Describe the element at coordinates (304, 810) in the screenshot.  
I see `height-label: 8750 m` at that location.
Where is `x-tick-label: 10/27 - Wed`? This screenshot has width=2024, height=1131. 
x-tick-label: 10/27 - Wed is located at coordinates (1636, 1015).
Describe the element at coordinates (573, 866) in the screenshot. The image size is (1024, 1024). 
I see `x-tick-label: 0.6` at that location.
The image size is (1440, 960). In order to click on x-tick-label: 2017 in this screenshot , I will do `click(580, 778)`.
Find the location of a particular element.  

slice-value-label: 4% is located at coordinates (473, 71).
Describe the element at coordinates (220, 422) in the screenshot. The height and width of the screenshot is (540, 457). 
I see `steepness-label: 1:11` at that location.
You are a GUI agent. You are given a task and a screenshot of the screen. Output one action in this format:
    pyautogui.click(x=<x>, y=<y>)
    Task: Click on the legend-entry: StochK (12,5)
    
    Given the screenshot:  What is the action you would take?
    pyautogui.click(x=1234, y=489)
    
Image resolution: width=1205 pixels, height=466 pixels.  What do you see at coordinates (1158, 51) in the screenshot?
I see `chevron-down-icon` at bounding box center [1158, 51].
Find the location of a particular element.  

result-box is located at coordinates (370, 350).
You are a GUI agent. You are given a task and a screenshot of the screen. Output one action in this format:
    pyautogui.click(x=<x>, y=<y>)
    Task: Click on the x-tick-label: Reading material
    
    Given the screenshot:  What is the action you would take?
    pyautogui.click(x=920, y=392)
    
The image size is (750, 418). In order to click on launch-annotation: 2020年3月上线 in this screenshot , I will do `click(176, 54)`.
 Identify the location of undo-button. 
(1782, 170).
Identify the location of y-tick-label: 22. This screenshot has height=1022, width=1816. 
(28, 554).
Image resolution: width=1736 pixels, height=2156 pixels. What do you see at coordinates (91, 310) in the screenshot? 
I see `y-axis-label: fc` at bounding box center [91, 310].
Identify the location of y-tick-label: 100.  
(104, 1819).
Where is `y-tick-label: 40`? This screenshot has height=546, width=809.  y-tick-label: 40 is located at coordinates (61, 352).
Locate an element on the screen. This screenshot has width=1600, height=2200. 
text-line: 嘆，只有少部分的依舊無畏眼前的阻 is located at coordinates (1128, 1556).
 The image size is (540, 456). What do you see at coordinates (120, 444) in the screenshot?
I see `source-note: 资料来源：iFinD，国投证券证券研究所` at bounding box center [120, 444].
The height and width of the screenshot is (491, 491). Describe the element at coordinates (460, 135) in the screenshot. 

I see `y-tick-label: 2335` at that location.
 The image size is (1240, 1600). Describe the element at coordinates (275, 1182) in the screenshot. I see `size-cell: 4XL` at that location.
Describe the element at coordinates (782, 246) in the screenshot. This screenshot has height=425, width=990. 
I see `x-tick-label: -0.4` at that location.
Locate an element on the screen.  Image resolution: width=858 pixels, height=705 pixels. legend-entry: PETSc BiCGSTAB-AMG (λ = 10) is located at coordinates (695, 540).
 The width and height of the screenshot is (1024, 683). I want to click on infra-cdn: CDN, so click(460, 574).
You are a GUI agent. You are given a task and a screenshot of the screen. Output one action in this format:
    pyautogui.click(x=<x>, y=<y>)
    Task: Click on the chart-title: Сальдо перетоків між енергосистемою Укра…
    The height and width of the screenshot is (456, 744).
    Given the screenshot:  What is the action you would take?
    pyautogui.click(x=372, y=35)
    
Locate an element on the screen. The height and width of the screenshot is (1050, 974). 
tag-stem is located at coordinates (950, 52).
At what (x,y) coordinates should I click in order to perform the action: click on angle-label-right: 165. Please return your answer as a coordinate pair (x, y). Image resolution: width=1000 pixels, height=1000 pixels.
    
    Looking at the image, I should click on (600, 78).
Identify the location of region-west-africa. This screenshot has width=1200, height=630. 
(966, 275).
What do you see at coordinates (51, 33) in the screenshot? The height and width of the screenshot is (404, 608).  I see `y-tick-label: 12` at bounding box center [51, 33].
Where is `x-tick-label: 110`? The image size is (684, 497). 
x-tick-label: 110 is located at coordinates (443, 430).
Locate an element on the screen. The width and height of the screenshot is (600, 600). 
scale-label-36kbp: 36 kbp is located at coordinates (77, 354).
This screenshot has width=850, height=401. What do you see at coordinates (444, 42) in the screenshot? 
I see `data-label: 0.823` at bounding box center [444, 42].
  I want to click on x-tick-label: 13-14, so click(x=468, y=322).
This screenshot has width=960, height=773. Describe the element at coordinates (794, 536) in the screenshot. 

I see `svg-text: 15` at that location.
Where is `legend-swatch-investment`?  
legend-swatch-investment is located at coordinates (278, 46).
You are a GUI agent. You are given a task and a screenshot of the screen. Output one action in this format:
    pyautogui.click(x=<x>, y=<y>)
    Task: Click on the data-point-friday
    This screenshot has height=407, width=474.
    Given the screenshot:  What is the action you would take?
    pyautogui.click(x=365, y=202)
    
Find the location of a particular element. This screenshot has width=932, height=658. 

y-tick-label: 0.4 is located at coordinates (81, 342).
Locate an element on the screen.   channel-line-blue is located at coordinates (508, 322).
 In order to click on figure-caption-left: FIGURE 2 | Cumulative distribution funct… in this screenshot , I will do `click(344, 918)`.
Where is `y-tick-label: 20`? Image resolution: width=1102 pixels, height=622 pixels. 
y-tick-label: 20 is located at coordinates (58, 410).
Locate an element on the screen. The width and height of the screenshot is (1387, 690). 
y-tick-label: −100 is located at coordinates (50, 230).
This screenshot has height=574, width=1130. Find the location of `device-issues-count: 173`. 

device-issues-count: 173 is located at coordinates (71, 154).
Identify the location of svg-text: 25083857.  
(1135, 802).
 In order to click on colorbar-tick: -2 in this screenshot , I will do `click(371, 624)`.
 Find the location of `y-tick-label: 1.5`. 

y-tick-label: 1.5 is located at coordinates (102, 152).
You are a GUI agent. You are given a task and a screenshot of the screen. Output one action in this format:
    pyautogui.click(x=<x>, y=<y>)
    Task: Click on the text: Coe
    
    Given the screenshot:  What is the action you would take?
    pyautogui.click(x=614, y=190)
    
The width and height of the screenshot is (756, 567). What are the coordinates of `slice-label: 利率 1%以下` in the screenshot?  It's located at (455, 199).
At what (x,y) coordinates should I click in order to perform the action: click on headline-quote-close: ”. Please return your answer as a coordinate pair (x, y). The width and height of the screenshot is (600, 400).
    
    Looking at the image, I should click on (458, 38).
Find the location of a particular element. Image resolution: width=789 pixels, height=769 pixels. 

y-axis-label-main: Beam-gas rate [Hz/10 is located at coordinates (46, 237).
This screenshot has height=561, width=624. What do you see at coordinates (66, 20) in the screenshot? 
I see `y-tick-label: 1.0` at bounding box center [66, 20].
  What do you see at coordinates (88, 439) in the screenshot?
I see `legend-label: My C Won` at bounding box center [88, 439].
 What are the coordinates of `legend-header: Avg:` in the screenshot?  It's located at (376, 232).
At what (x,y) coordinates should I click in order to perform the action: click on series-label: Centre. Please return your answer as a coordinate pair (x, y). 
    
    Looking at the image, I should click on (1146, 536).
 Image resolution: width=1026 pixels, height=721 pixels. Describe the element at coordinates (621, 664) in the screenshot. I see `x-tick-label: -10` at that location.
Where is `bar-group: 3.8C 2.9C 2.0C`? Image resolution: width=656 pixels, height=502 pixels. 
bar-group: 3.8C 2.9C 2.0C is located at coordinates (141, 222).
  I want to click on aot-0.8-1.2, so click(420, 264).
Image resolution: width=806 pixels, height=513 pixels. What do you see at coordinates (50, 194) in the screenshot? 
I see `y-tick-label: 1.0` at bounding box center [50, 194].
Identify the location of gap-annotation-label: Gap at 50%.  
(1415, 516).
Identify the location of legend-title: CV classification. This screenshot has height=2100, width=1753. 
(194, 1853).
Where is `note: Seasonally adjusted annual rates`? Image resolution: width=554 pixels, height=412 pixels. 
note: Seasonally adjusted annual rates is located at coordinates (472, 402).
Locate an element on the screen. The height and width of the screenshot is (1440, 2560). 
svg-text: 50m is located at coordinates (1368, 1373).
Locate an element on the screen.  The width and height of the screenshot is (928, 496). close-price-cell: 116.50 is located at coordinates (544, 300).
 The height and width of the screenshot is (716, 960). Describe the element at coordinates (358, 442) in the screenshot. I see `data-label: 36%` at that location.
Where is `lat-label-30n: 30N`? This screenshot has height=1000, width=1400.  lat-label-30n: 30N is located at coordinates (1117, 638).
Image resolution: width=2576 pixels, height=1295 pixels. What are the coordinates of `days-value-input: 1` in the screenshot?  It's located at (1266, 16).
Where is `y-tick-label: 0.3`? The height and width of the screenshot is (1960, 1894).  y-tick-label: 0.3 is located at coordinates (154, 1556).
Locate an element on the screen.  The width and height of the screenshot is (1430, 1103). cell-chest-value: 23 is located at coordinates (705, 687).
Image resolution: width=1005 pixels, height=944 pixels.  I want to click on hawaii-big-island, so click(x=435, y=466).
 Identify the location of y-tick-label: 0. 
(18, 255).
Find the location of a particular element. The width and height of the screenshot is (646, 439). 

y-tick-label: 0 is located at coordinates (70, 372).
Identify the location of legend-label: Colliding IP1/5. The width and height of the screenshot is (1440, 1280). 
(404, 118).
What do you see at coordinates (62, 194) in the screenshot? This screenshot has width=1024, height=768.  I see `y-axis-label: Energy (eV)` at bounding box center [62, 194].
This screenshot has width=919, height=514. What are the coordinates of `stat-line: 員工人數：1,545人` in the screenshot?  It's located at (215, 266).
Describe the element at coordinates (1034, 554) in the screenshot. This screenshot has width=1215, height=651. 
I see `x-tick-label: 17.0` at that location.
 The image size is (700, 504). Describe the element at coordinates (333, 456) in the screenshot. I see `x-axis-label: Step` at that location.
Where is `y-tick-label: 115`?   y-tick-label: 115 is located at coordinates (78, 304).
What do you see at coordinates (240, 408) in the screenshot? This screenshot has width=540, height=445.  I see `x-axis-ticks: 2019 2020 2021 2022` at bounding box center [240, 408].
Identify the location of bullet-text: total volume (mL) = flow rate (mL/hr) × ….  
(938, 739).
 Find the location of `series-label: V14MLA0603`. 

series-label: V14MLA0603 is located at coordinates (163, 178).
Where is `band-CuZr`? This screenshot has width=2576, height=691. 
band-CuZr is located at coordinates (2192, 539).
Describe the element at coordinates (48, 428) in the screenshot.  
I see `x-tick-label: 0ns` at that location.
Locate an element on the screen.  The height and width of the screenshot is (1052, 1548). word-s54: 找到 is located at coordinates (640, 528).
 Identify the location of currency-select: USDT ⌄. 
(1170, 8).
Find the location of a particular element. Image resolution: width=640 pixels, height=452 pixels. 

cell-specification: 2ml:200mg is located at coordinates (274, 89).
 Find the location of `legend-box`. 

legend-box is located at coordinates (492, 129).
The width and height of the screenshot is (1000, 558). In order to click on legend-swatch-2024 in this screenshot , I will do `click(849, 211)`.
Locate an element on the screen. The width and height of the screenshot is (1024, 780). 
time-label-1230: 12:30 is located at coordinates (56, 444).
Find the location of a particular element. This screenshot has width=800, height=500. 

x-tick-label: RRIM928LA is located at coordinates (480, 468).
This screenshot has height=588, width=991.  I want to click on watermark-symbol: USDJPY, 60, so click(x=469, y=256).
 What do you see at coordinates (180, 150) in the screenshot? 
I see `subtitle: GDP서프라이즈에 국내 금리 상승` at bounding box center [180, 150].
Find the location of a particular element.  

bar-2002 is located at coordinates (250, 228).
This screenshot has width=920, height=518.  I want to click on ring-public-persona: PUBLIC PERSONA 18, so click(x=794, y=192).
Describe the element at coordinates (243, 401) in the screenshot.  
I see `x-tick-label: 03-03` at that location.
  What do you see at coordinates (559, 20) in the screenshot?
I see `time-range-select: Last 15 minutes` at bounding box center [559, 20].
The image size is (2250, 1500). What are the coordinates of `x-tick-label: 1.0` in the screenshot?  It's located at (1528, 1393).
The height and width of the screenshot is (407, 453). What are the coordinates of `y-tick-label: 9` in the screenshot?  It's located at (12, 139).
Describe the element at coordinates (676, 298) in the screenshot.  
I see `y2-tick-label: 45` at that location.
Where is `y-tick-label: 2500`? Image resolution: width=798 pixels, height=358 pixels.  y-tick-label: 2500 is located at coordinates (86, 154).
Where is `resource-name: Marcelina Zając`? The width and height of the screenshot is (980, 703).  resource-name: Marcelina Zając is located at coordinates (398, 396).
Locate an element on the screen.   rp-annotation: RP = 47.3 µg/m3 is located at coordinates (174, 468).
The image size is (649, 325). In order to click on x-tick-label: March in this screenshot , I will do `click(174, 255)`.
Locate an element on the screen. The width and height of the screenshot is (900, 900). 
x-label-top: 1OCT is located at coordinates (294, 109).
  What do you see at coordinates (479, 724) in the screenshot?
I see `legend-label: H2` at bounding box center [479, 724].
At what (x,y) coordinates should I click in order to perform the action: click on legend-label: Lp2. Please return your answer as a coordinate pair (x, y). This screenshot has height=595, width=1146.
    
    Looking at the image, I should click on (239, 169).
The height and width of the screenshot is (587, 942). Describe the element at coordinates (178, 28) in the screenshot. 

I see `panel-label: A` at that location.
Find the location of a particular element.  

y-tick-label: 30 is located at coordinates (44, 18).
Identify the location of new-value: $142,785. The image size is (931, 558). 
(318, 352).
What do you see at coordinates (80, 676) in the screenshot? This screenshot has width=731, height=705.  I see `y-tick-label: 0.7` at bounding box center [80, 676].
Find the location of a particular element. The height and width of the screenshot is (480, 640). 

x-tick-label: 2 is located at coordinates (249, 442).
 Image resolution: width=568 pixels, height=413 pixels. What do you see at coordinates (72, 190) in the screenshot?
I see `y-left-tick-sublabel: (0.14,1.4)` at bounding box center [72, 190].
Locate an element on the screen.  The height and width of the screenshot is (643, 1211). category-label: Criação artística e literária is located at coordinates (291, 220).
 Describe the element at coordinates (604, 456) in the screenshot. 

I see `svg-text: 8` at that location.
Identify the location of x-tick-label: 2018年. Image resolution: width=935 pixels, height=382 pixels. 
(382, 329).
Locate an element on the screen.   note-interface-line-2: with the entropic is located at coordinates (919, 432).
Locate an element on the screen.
--*--
Please pull out every line in the records above that contains the word "will".

The image size is (1440, 960). In order to click on x-tick-label: 2017 in this screenshot , I will do `click(580, 778)`.
The image size is (750, 418). In order to click on launch-annotation: 2020年3月上线 in this screenshot , I will do `click(176, 54)`.
 In order to click on figure-caption-left: FIGURE 2 | Cumulative distribution funct… in this screenshot , I will do `click(344, 918)`.
 In order to click on colorbar-tick: -2 in this screenshot , I will do `click(371, 624)`.
The width and height of the screenshot is (1000, 558). In order to click on legend-swatch-2024 in this screenshot , I will do `click(849, 211)`.
The image size is (649, 325). In order to click on x-tick-label: March in this screenshot , I will do `click(174, 255)`.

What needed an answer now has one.